## Requirement
Your task is to transcribe the entries below exactly, beginning with the line containing "Task: Click the Find magnifier icon" and ending with the final line, and to add nothing else.

--- Dataset content ---

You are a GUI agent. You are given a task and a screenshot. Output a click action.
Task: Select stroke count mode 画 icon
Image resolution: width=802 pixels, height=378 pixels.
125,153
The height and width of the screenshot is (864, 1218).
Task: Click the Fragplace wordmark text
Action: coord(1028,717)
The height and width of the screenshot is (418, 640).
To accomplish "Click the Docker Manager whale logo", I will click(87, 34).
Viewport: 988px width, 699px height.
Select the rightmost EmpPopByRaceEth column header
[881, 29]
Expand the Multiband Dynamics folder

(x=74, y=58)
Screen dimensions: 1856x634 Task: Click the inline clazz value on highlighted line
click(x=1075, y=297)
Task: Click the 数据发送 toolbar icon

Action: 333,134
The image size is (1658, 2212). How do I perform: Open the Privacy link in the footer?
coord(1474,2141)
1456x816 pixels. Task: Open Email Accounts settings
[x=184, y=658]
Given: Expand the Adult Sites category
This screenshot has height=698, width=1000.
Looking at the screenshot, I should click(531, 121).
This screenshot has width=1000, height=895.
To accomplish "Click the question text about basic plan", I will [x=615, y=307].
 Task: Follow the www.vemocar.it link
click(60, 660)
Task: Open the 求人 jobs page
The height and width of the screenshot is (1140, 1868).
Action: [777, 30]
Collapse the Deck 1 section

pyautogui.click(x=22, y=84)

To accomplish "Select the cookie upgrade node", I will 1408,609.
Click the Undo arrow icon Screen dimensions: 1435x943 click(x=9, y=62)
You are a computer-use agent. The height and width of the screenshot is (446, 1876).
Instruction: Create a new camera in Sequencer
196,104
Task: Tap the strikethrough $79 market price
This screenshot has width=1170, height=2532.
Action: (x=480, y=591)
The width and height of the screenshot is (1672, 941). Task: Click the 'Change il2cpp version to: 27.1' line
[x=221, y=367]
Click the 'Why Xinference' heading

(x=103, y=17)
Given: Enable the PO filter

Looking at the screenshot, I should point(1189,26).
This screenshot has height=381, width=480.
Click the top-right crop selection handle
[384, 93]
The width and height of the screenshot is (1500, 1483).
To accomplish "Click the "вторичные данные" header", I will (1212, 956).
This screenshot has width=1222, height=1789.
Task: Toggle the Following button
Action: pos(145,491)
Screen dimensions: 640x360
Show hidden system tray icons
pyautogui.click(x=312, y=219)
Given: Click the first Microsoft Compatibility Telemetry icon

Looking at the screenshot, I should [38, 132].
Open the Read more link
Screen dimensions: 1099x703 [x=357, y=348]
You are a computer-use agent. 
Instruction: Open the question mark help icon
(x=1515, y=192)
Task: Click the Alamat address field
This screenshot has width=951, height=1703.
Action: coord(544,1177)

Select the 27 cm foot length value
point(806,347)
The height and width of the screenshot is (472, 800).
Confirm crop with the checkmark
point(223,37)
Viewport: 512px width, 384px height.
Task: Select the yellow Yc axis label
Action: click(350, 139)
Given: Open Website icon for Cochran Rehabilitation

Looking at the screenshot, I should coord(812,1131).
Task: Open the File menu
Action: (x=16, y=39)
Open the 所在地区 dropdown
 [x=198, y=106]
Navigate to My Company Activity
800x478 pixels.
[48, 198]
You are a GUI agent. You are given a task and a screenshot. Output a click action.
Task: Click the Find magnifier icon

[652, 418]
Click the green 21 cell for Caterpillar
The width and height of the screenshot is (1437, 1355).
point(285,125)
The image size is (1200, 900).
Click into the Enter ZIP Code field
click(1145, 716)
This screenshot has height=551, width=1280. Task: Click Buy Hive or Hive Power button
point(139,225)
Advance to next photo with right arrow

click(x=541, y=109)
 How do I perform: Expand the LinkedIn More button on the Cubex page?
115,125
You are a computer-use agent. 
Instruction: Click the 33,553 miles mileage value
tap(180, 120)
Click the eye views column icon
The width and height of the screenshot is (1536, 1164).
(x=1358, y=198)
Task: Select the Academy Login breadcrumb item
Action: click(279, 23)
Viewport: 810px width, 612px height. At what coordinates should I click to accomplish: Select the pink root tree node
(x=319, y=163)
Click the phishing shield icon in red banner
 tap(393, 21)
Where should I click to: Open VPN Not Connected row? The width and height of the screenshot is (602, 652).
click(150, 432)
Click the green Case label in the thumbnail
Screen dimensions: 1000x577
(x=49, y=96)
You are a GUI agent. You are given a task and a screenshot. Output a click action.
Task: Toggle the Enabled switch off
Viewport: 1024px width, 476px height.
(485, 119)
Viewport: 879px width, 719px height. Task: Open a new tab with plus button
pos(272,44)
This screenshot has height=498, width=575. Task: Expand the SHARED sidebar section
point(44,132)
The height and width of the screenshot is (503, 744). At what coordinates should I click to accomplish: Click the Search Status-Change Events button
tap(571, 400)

---

## Written response
Task: Click the Find magnifier icon

[652, 418]
Click the green 21 cell for Caterpillar
The width and height of the screenshot is (1437, 1355).
point(285,125)
The image size is (1200, 900).
Click into the Enter ZIP Code field
click(1145, 716)
This screenshot has height=551, width=1280. Task: Click Buy Hive or Hive Power button
point(139,225)
Advance to next photo with right arrow

click(x=541, y=109)
 How do I perform: Expand the LinkedIn More button on the Cubex page?
115,125
You are a computer-use agent. 
Instruction: Click the 33,553 miles mileage value
tap(180, 120)
Click the eye views column icon
The width and height of the screenshot is (1536, 1164).
(x=1358, y=198)
Task: Select the Academy Login breadcrumb item
Action: click(279, 23)
Viewport: 810px width, 612px height. At what coordinates should I click to accomplish: Select the pink root tree node
(x=319, y=163)
Click the phishing shield icon in red banner
 tap(393, 21)
Where should I click to: Open VPN Not Connected row? The width and height of the screenshot is (602, 652).
click(150, 432)
Click the green Case label in the thumbnail
Screen dimensions: 1000x577
(x=49, y=96)
You are a GUI agent. You are given a task and a screenshot. Output a click action.
Task: Toggle the Enabled switch off
Viewport: 1024px width, 476px height.
(485, 119)
Viewport: 879px width, 719px height. Task: Open a new tab with plus button
pos(272,44)
This screenshot has height=498, width=575. Task: Expand the SHARED sidebar section
point(44,132)
The height and width of the screenshot is (503, 744). At what coordinates should I click to accomplish: Click the Search Status-Change Events button
tap(571, 400)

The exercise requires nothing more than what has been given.